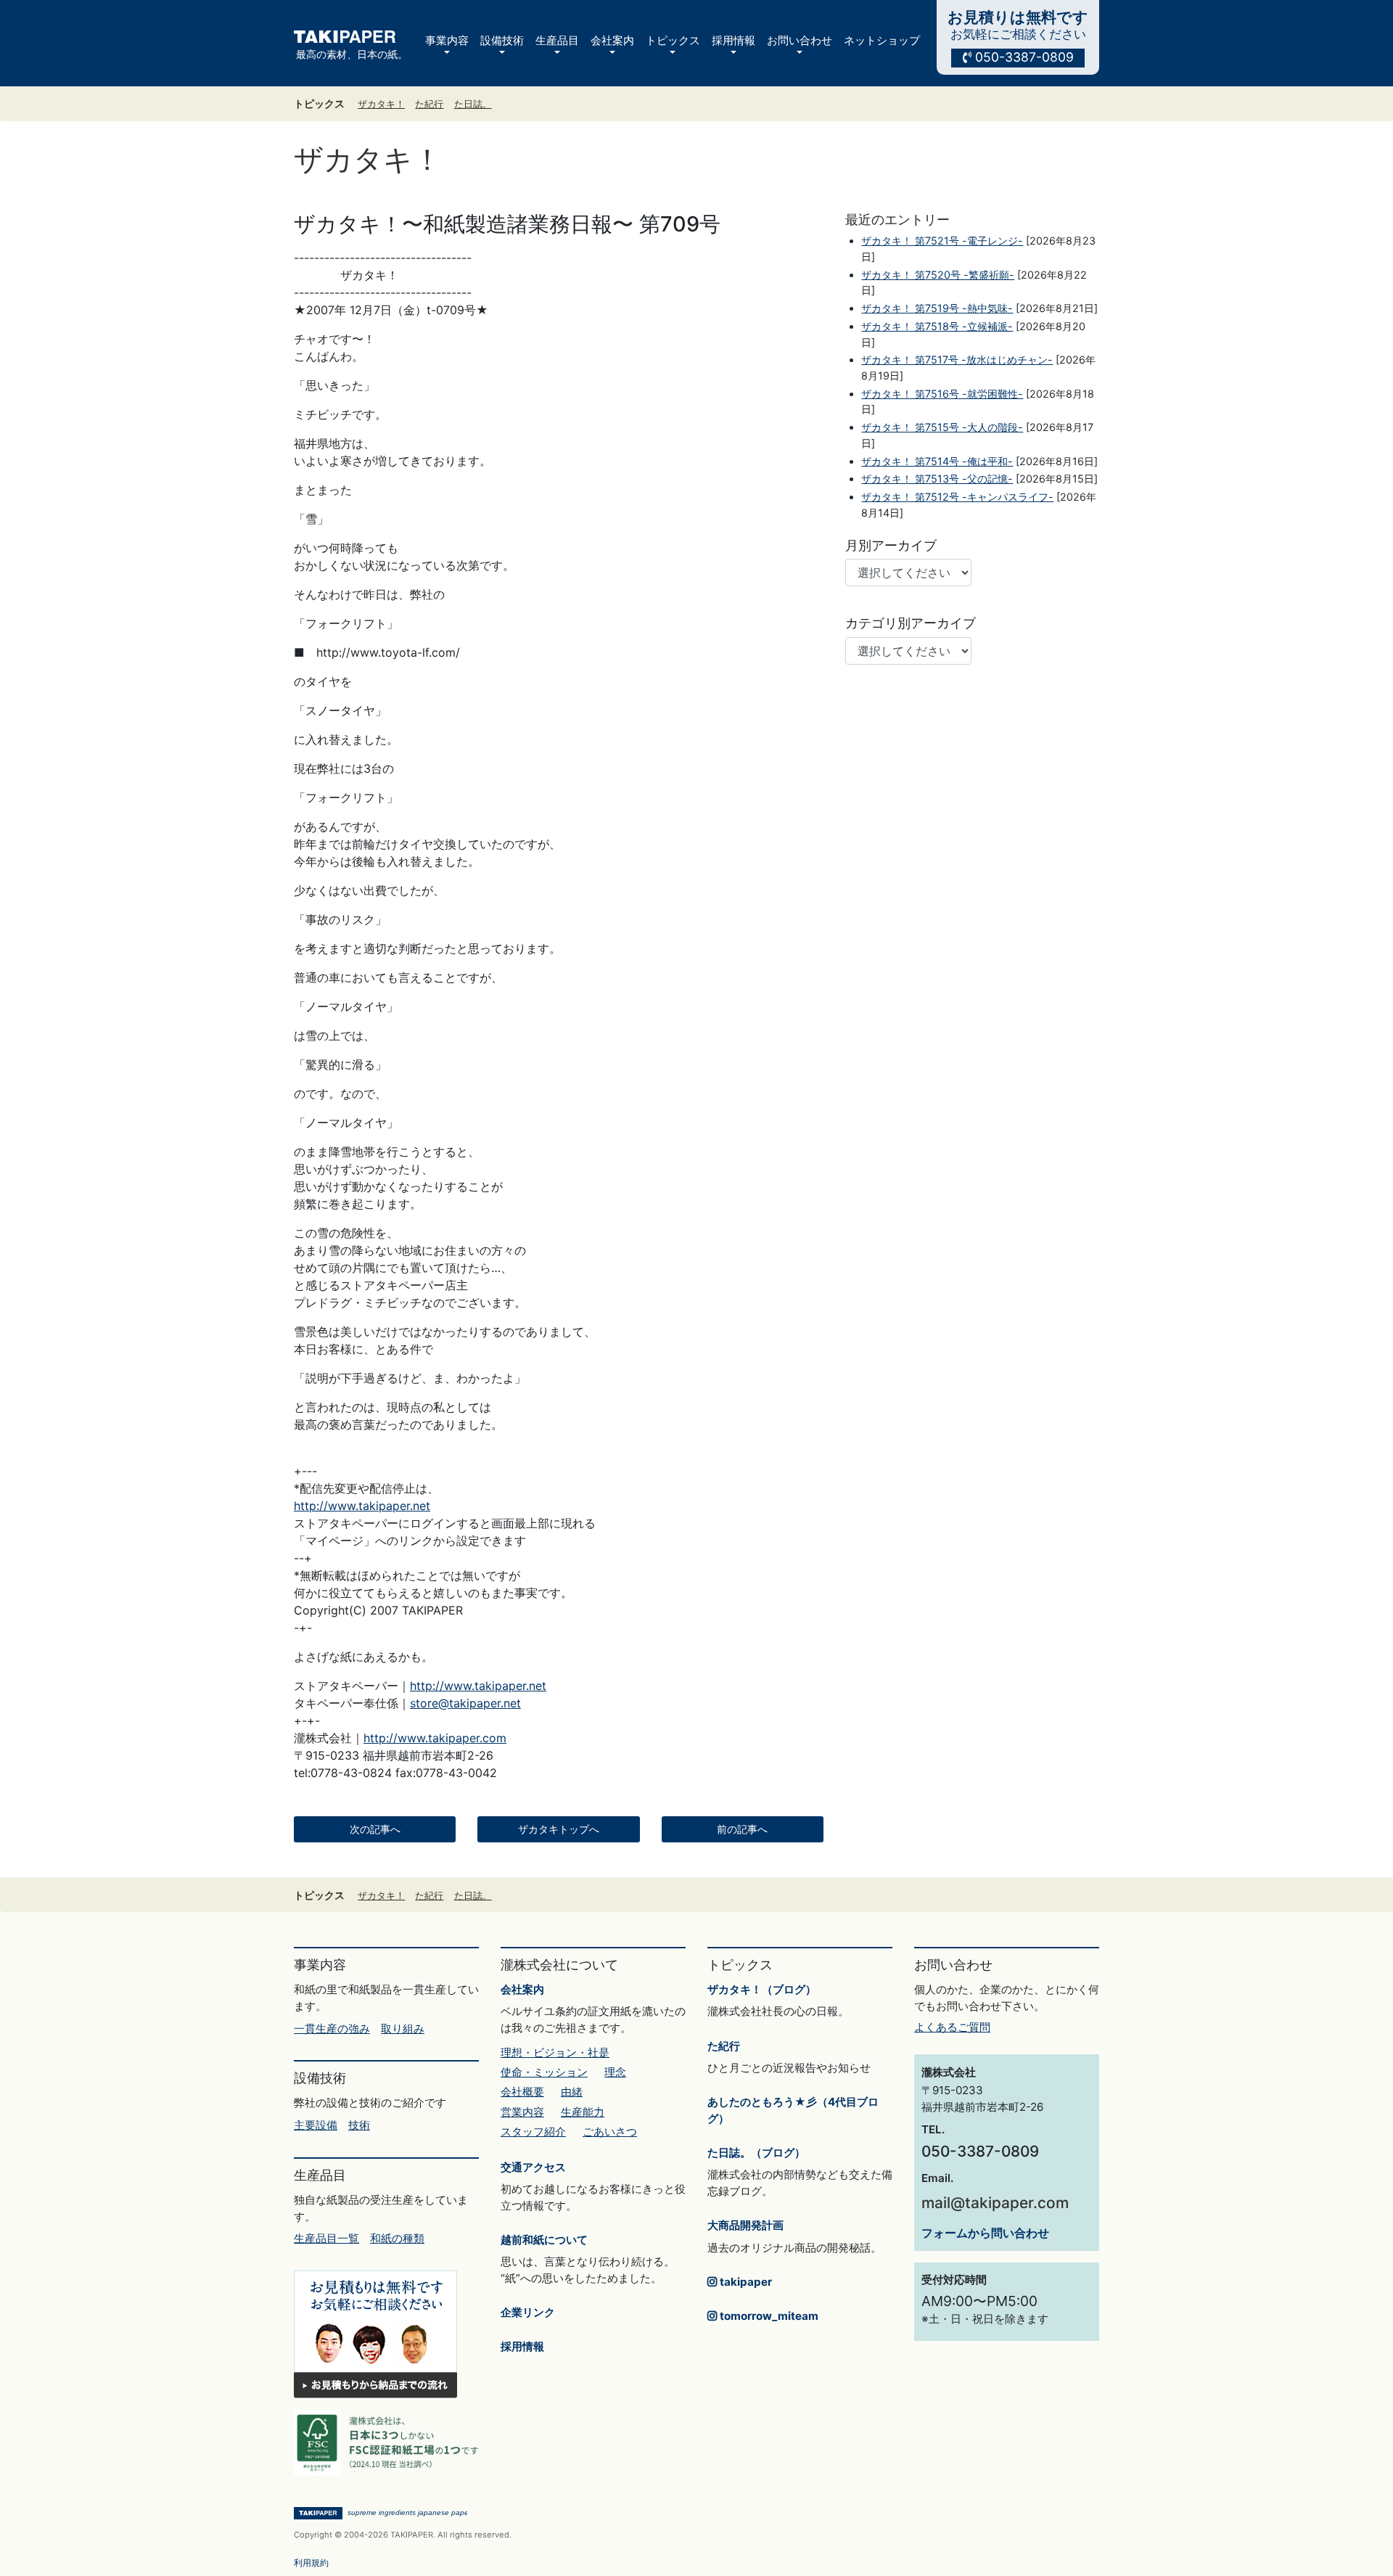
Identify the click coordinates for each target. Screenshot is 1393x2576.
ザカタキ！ (381, 104)
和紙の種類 (397, 2238)
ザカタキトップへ (558, 1829)
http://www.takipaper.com (434, 1738)
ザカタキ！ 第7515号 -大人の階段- (942, 427)
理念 (615, 2072)
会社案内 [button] (612, 40)
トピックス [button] (673, 40)
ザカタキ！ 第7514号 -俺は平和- (937, 461)
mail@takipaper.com (995, 2203)
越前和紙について (544, 2240)
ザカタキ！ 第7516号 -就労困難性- (942, 393)
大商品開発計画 (745, 2225)
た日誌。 (473, 104)
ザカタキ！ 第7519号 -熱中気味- (937, 308)
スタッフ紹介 (533, 2131)
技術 (359, 2125)
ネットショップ (882, 40)
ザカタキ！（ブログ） (761, 1989)
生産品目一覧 (326, 2238)
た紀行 (429, 104)
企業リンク (528, 2312)
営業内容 (522, 2112)
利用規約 (311, 2562)
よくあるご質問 (952, 2027)
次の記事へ (375, 1829)
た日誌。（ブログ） (756, 2152)
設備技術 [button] (502, 40)
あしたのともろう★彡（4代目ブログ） (793, 2110)
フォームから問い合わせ (985, 2233)
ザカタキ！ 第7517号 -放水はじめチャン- (957, 359)
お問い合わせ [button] (799, 40)
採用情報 (522, 2346)
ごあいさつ (610, 2131)
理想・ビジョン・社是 (555, 2052)
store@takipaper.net (465, 1703)
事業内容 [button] (447, 40)
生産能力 (582, 2112)
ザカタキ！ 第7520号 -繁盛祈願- (937, 274)
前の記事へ (742, 1829)
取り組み (402, 2028)
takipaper (744, 2282)
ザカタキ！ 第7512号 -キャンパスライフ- (957, 497)
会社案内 (522, 1989)
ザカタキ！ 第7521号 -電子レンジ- (942, 240)
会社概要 (522, 2092)
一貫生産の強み (332, 2028)
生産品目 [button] (557, 40)
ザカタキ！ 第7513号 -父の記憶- (937, 478)
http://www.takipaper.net (362, 1505)
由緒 (572, 2092)
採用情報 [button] (733, 40)
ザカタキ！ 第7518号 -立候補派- (937, 326)
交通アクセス (533, 2167)
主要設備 (315, 2125)
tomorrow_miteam (767, 2316)
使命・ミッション (544, 2072)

════════

DIRECTIONS -> Please determine how many lines of the records above include the word "button", replying with a number alone.

SOLUTION TO THE EXERCISE -> 7